Yes. So FLOW and FOCUS are actually not defensive maneuvers, but rather, in my view, extremely proactive ones. One of them started as a defensive maneuver, where the European Medicines Agency asked us to do a post-approval safety study to actually secure that the early worsening phenomenon was indeed the responsible action behind the transient novelty worsening that we've seen in a few patients in one of the trials, and that we've turned into a superiority trial. Because alongside our excellent experts in ophthalmology, it's our deep belief that it is -- there is a working phenomenon. And as we have seen potently in other outcome studies, that is followed by a period of progressive improvement in eyesight or reduction in eyesight deterioration as compared to standard of care. So it's actually a superiority trial to prove that Ozempic might be the first compound to actually long term protect your eyes against loss of vision. We used a more than three-step progression in ETDRS scale, which is the internationally accepted measurement of accelerated visual loss.
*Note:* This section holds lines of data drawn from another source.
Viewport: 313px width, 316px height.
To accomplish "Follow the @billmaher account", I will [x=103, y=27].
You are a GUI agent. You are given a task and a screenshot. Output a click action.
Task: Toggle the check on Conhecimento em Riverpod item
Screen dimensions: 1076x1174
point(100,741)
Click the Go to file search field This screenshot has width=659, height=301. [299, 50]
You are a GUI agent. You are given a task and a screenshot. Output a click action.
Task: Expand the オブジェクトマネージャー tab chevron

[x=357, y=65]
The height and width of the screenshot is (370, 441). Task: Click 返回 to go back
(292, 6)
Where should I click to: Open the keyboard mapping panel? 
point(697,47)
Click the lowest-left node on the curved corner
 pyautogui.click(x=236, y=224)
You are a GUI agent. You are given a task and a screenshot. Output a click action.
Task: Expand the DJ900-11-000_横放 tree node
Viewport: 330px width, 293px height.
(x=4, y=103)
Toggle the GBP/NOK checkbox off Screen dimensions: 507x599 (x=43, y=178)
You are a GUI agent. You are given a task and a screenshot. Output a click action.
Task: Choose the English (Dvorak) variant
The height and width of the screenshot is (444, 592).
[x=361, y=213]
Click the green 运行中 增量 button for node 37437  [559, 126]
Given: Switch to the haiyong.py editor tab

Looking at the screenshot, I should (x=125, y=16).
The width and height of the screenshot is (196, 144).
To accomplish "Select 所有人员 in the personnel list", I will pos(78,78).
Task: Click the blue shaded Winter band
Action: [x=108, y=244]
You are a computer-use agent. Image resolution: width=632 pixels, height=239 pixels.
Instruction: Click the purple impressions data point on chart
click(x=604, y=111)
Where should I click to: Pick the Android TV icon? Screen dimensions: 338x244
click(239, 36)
In the FLOW trial, it is unfortunate that we, unlike a couple of our SGLT-2 peers, have not done a chronic kidney disease trial because it is my belief that the 36% improvement in either onset of kidney nephropathy or worsening of kidney nephropathy is a true phenomenon. It was actually also observed in the LEADER trial, where it was 22% or so. So I do believe that by measuring a composite primary endpoint, where we look at greater than 50% reduction in eGFR, onset of a persistent eGFR below 15%, i.e., going into end-stage renal failure, and initiation of either hemodialysis or renal transplantation, plus supplemented with renal death or CV death, that composite endpoint should take us to where we want to be, namely high up in the treatment hierarchy in terms of nephrologists and people treating people with nephropathy. So with that, we would have labels that range from glycemic regulation to weight regulation via ultimately NASH management, cardiovascular management and maybe also renal management, and maybe a little bit of upside on the eyes. Lars Fruergaard Jørgensen: Thank you, Mads, thank you, Karsten, and thank you, Mike, for that last question. This concludes our conference call. Thank you all for participating. And of course, feel free to reach out to our Investor Relations officers to ask any follow-up questions you might have. Thank you. And have a fantastic day.